O ex-policial militar Ronnie Lessa, condenado pelo assassinato da vereadora Marielle Franco (1979-2018) e do motorista Anderson Gomes, aceitou falar sobre o crime diante das câmeras. Em entrevista à Record, ele revelou que receberia R$ 25 milhões pela morte da política.
As declarações de Lessa serão exibidas nesta quinta-feira (27), durante o último episódio da terceira temporada do Doc Investigação, apresentado pela jornalista Thais Furlan.

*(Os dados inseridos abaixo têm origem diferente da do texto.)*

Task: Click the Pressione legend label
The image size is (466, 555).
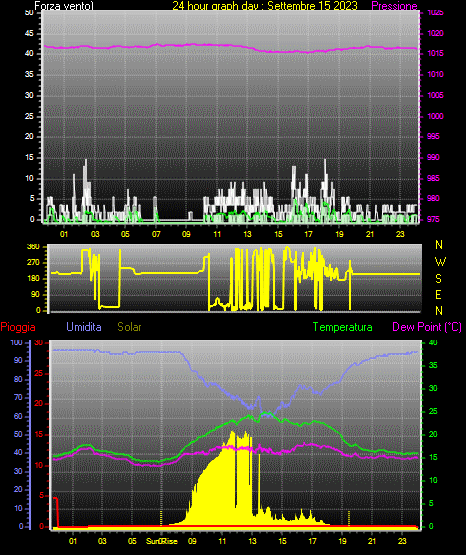Action: [394, 6]
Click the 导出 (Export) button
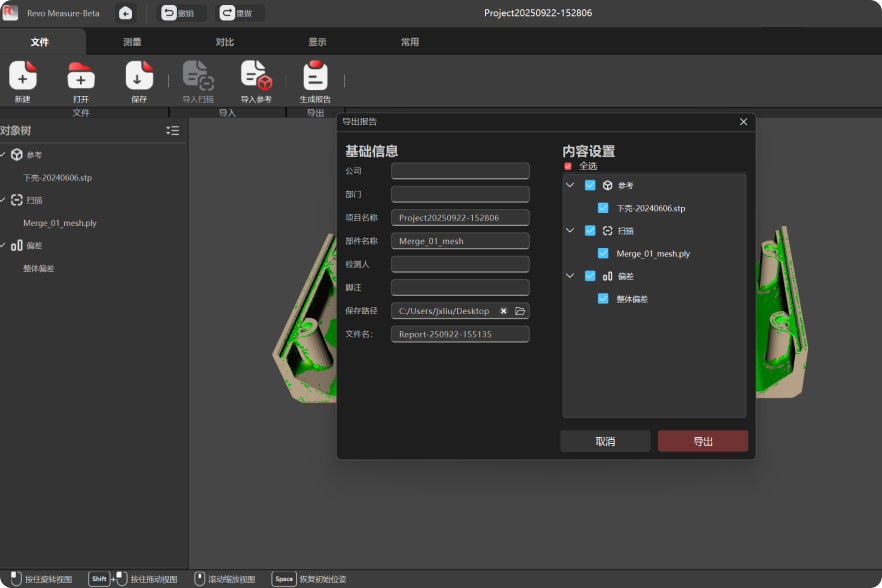This screenshot has width=882, height=588. pos(703,441)
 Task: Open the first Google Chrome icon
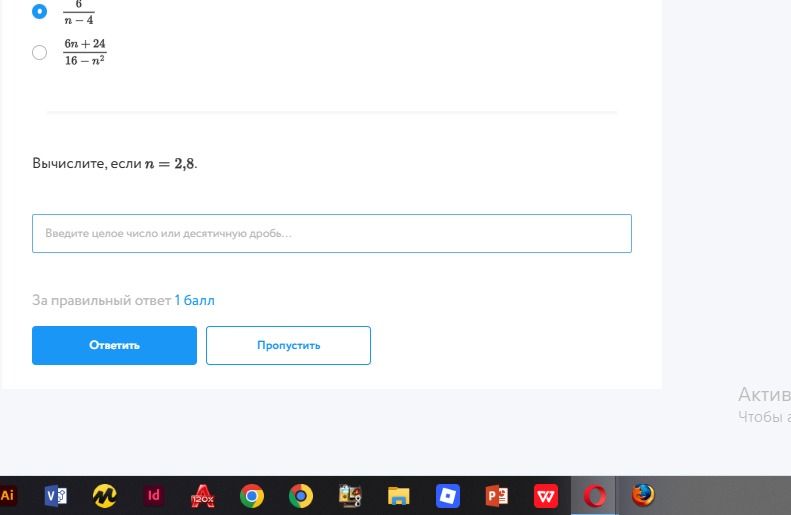pos(252,496)
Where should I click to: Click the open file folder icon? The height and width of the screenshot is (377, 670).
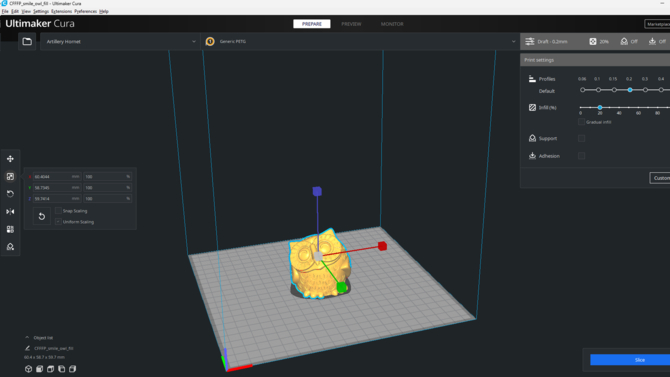click(x=27, y=41)

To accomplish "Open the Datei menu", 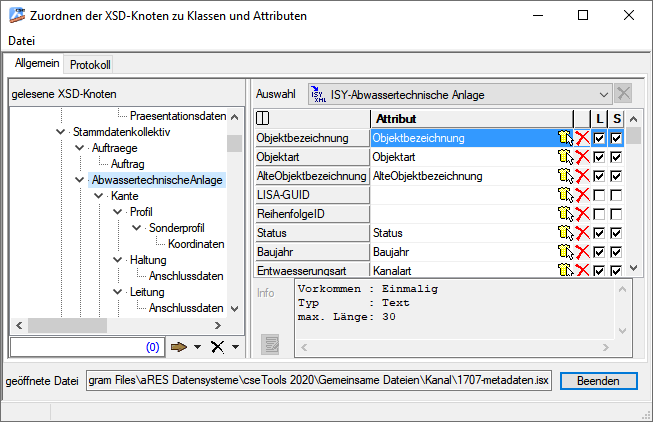I will [21, 40].
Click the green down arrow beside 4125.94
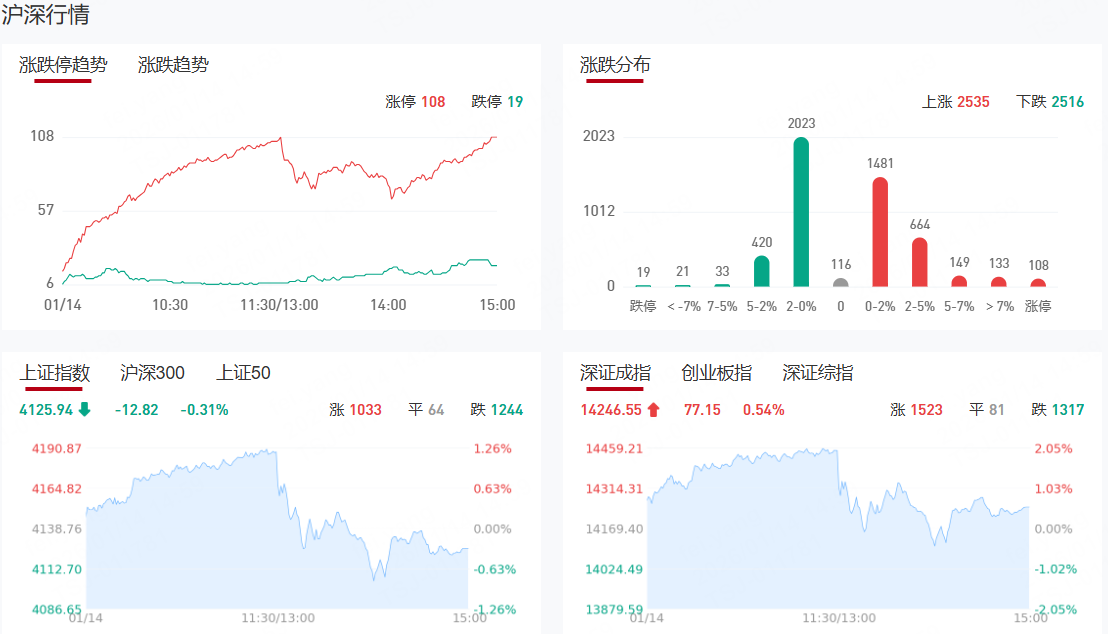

Durante a entrevista à Record, Lessa foi questionado sobre sua aproximação com o crime. "Em que momento você passa para o lado de lá? Em que momento começa a trabalhar para o crime?", perguntou Thais.
"O que o Domingos [Brazão] me passou foi o seguinte: 'Ela não vai deixar a gente botar o condomínio lá. Então, ela tem que sair do caminho'. Só que agora, agora eu vou dizer: R$ 25 milhões que era a minha parte, para dividir para quatro. Eu balancei. Aí eu tremi", respondeu Lessa.
Domingos Brazão, agora ex-conselheiro do Tribunal de Contas do Rio de Janeiro, é acusado de ser um dos mandantes do assassinato de Marielle. A ordem para matar teria sido motivada pelo envolvimento dele e do irmão, Chiquinho Brazão, com a grilagem de terras.
Segundo o jornal O Globo, os dois estariam interessados em regularizar um condomínio no bairro de Jacarepaguá, enquanto Marielle e o PSOL (Partido Socialismo e Liberdade) lideravam ações contra a regularização de loteamentos irregulares.
"Eu estava cego, estava entorpecido. Eu estava sob uma overdose de ganância, overdose de ambição. Dinheiro", continuou Lessa.